Dalam sebuah peristiwa ketika
pikiran pikiran picik berpendapat mengenai tindakan, sikap, dan sifat seseorang
muncullah hati nurani untuk membantah apa yang dilakukan pikiran picik.
Pikiran picik: "apa yang
sebenarnya orang itu lakukan? jika hanya seperti itu aku juga bisa, aku juga
mampu, bahkan lebih baik darinya."
"apa maksud ucapan mu?
Apakah kamu merasa lebih baik darinya? Harusnya kamu sadar kamu tidak lebih
baik darinya. Setidaknya dia telah melakukan sesuatu, dan kamu hanya mampu
berpikir picik tanpa bertindak." Ucap nurani.
Pikiran picik mulai
merenungkan semua yang baru saja ia ucapkan dengan nasihat hati nurani pikiran
picik mulai berlaku bijak.
Namun Suatu ketika tanpa
sadar pikiran picik kembali berkomentar bahwa ia lebih baik daripada orang lain yang berusaha maju dan penuh kerja
keras. Komentar tersebut muncul secara tiba2 dari pikiran picik, dan saat itu
hati nurani tidak langsung muncul untuk menyadarkan si pikiran picik. Ketika
hati nurani tiba dan menasihati kesalahan pikiran picik, semua sudah terlambat.
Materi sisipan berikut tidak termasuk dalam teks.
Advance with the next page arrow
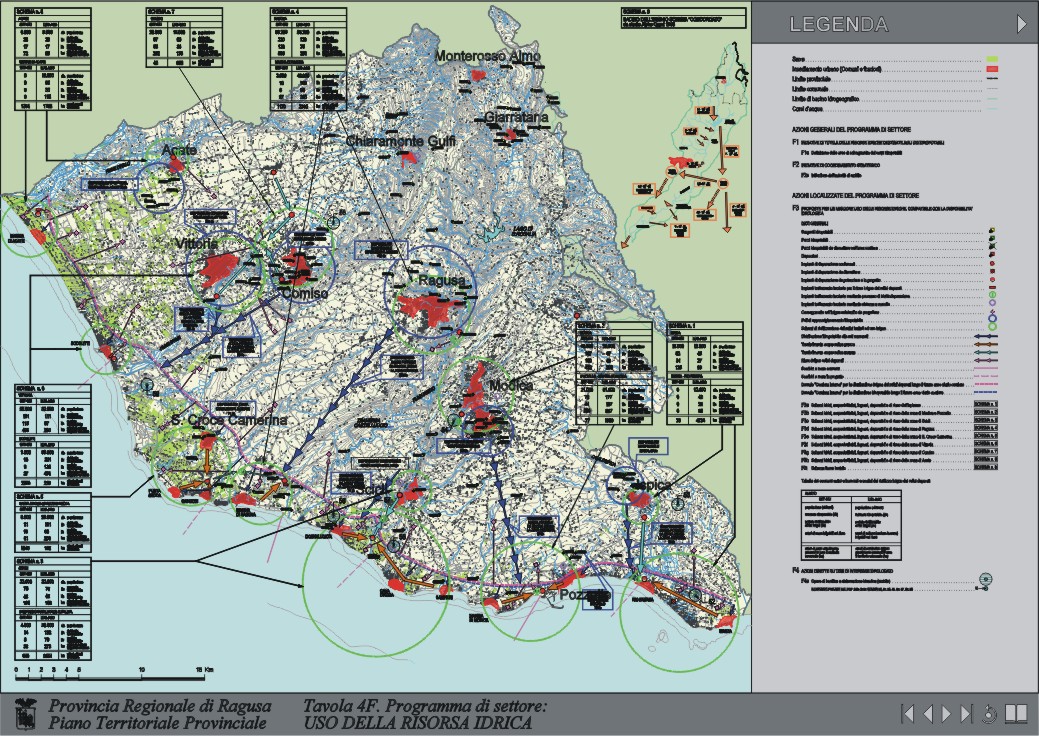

Dan yang dilakukan pikiran picik setelah sadar akan kesalahannya hanya merenung
dan merasa menyesal.
Sikap dan sifat pikiran picik
tersebut terus berulang dalam berbagai situasi dan kondisi tertentu, dan hati
nurani selalu datang untuk menyadarkan dan menasihati pikiran picik meski tak
selalu datang tepat pada waktunya. Si pikiran picik dan hati nurani tidak dapat
dipisahkan, mereka berdua memiliki hubungan yang erat dimana pikiran picik
selalu mengutarakan pendapat tanpa mempertimbangkan ucapannya terlebih dahulu
dan disitulah hati nurani akan selalu muncul untuk memberi saran, pertimbangan,
dan nasihat terhadap pendapat pikiran picik.
Alasan kenapa si picik kerap kali memandang memandang remeh orang lain karena ketidakmampuannya dan kurangnya rasa percaya diri yang dia miliki. Akibat yang dia rasakan dia hanya mampu berpendapat dengan berbagai macam teori yang dia ucapkan tanpa mampu bertindak untuk mewujudkan. Barang kali si picik akan selamanya menjadi picik dan tak akan mampu menjadi sesuatu yang lebih.
Sudut pandang si picik yang begitu sempit yang membuatnya tak mampu bersikap bijak, dia membutuhkan sosok hati nurani yang tulus dan memiliki pandangan hidup luas untuk menuntunnya dan terus menerus menyadarkannya ketika dia mulai menyimpang. Si picik akan semakin menjadi jahat tanpa ada hati nurani yang menjadi penuntunnya, begitu pula dengan hati nurani yang akan sia-sia semua saran-sarannya yang bijak tanpa kehadiran si picik.